Fuel For ’71 ‘Cuda

Tech Question

 

Terje Carlin, Uddevalla, Sweden, 1971 Plymouth Cuda 340

Hi!
I have in my garage a ’71 Cuda 340 with only 30,000 miles on the meter. It has been stored in a garage since ’76 and I am about to make it for use in the streets again. The big problem is that the Cuda is an untouched, complete original car.
What to do with the problems of today’s unleaded fuel? I don’t want to use lead substitutes. A Swedish rally engine builder with some experience on American engines told me that there should be no problem to use original heads (with no hardened seats), only change to good stainless valves with chromed stems. This because the low horsepower output of the original motor will not create harmful heat on the seats. Is this really truth?

I’m more into putting on MP head P5249574 and save the original heads untouched. It’s important that the car looks original. What to do?

 

Terje-

I disagree with the engine builder on 2 points:

A ’71 340 is not, in my estimation, a low output engine!
The seats usually “go” before the valves – they get pounded into recession – thay are just cast grey iron (with a bit of nickel.)
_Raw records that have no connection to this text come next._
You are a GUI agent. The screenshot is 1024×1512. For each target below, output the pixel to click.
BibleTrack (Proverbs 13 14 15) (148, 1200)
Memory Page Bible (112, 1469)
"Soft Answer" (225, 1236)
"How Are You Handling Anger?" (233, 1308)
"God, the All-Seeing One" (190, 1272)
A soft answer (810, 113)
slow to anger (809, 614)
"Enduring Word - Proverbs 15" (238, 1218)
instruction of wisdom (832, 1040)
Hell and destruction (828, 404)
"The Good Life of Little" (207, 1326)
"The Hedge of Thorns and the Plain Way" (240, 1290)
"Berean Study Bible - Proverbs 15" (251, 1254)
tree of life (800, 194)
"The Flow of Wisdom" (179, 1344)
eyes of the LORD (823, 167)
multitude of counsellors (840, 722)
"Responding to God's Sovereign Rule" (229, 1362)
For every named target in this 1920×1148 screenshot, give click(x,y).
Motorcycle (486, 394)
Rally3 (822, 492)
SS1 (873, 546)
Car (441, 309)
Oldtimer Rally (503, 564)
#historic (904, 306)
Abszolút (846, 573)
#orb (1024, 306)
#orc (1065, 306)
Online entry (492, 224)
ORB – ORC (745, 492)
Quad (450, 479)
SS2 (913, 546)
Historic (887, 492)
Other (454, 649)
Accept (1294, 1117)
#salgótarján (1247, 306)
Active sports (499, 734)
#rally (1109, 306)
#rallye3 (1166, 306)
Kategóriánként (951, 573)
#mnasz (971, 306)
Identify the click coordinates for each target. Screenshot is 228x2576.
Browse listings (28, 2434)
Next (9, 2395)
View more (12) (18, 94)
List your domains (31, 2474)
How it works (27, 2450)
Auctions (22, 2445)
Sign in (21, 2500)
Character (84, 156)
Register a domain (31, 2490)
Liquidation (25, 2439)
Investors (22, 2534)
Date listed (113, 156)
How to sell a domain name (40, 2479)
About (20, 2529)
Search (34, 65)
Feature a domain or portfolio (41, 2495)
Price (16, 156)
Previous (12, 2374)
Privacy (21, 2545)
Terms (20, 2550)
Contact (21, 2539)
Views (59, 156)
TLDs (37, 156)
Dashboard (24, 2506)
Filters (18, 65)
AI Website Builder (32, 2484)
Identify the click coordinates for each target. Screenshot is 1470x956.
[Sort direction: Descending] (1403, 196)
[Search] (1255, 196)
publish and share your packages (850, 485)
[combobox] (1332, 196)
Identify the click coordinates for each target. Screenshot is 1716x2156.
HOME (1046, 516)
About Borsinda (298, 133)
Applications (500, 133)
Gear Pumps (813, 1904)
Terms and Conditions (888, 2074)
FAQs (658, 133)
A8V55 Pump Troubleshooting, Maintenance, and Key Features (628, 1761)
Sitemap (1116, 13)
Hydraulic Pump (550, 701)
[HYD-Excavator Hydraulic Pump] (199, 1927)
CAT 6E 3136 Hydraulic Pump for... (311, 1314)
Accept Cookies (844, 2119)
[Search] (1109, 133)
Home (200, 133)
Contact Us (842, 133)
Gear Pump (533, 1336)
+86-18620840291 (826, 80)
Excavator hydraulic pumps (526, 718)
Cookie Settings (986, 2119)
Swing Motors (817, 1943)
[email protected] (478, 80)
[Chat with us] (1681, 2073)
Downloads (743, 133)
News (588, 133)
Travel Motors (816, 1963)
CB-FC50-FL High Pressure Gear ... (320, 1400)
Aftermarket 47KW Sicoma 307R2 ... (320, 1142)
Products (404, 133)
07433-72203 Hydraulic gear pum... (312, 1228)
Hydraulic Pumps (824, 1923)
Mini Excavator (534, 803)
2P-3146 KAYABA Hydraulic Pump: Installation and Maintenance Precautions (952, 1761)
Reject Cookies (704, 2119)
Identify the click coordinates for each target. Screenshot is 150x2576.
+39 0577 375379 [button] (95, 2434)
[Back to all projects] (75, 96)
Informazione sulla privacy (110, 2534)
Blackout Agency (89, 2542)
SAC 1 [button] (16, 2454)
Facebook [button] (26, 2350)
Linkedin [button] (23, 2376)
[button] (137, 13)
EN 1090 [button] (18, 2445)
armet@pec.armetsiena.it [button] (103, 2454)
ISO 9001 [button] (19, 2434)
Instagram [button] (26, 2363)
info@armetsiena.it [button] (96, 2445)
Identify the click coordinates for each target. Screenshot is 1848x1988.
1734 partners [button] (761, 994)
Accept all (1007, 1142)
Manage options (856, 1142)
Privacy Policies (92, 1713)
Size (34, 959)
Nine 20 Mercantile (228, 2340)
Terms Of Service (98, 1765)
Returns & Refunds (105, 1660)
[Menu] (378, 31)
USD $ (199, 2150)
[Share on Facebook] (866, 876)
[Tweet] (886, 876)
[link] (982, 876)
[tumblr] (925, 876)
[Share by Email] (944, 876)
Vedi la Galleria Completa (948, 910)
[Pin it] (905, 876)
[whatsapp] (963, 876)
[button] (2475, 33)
Having said that, I think it would take many years of “normal” street driving for any problems to surface. My recommendation: just drive it. Then, if you rack up another 30-40K, and begin to notice a miss from a less-than-perfect valve seal (which typically shows up first at idle), you can consider whether to install seats in your original “J”-casting heads, or swap something newer on.